Author’s prose elegant but avoids risk

The Eliot Girls
By Krista Bridge
Douglas and McIntyre, 336 pages, $22.95

Reviewed by Jenny Boychuk

There are books you pick up and, after reading a few chapters, they begin to feel achingly familiar.

Krista Bridge has created the fictional-based-on-fact George Eliot Academy, an all-girls private school in Toronto. The school sits regally atop a hill, surrounded by iron gates; the wood floors are always polished, the soft orange glow of hanging lights reflecting off of them. The walls are lined with historic and influential women leaders. Ruth Brindle has taught in the Junior School since Eliot was founded by its strict, feminist principal, Larissa McAllister. Ruth dreamed of the day her daughter, Audrey, would be accepted into Eliot; but, after many tries at the entrance exams, it isn’t until Audrey is about to begin Grade 10 that she is finally admitted.

Ruth delights in seeing Audrey in her uniform for the first time, but Audrey is not so excitable—she is shy and uncertain of this image her mother has wished for her.

“Now, she required something more than imagination to help her effect this transfiguration, and here in the dimness, it was easier to impose on her image a quality that was not otherwise there.  The sensation was romantic, a fleeting escape, and she lingered before the mirror, letting her gaze drift in and out. Then she glanced down and remembered herself.”

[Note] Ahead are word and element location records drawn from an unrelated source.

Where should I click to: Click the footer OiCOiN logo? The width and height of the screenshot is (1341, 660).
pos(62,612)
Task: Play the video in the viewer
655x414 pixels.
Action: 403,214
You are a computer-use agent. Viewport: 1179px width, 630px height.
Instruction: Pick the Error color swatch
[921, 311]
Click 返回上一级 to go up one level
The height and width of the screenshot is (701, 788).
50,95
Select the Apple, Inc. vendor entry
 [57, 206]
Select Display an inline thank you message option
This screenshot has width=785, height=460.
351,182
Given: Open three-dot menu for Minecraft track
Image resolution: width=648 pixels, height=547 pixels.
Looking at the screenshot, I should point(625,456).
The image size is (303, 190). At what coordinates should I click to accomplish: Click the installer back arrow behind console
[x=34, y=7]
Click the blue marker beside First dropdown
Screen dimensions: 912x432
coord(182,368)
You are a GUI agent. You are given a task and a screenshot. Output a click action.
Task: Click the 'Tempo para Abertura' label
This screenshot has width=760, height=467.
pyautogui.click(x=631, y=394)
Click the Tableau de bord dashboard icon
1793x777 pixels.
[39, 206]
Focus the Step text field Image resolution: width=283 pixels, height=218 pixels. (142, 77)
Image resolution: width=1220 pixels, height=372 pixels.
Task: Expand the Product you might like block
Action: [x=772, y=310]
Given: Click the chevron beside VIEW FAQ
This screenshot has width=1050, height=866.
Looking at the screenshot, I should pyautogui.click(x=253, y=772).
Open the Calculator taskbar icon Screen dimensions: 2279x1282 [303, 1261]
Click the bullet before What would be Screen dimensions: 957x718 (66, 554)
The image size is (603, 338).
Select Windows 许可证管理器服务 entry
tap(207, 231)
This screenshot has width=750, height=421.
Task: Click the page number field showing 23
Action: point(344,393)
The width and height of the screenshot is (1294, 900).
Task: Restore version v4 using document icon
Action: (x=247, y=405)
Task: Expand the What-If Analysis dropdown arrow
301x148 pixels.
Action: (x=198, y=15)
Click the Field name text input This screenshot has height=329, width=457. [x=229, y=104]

As the story progresses, we learn that the integrity and morals Eliot was built upon act as mere scaffolding, and what the school holds inside is much more sinister and dark than Audrey could have imagined. It does not take long for a particular clique of pretty, mean girls to manipulate Audrey into doing their dirty work—though this still doesn’t make her accepted, it still doesn’t protect her from peer-pressure and bullying. It only buys her a little more time to be left alone in the shadow of her well-liked, beautiful mother.

“Female cattiness was a knowledge into which women were born, like the formation of language, the thousands of words saturating infant brains, lodging there with growing meaning until they are ready to emerge, allusive and unquestioning labels on an already known world. The surprise lay in how much it thrilled her, how its heat enfolded her: the unifying sensation of scorn, the closeness of it almost indistinguishable from love. Even more intimate, perhaps, than love.”

Ruth’s integrity is also tested by the handsome and intelligent Henry Winter, Eliot’s new English teacher. She finds herself questioning her marriage, and what exactly it is she had wanted in a life.

“She knew how it was supposed to go. You think of the fact that you shouldn’t be doing this. You think of what can go wrong. You think of the minutes, the seconds that remain for you to change your mind.”

In the end, both Audrey and Ruth are given the chance to own up to their mistakes. One will; one will not.

Bridge is successful in fleshing out the politics of private schools and rendering the image of the teenage girl trying to fit in. It is an accurate comment on the real-life issues our society is facing with bullying, how backwards teenage logic is: it doesn’t matter if you’re talented, if you’re friendly, if you’re pretty—no one is safe. The novel explores what it means to fit in and how we stretch ourselves to fit the lives we think we ought to have, how mothers mold their children into the people they think they ought to be, and how they try to mold themselves from the ideals of their own mothers.

Bridge’s sentences are elegant and well strung, as though each description is trimmed with fine lace—almost acting as a mask to the ugly occurrences within the school. The third person point of view is effective in acting as a study, an examination as it switches between Ruth and Audrey, and the transitions are seamless.

I wish Bridge had taken more risks with the book. It is a story we’ve seen before, many times, and there is potential for it to be something other than the well-known story of teenage acceptance. So the reader must look past the beauty, past the smiling teenage girls who spend their lunch hours rating their classmates’ looks out of ten on small scraps of paper—for even the prose is keeping up appearances.

Jenny Boychuk is an avid reader and recent BFA graduate.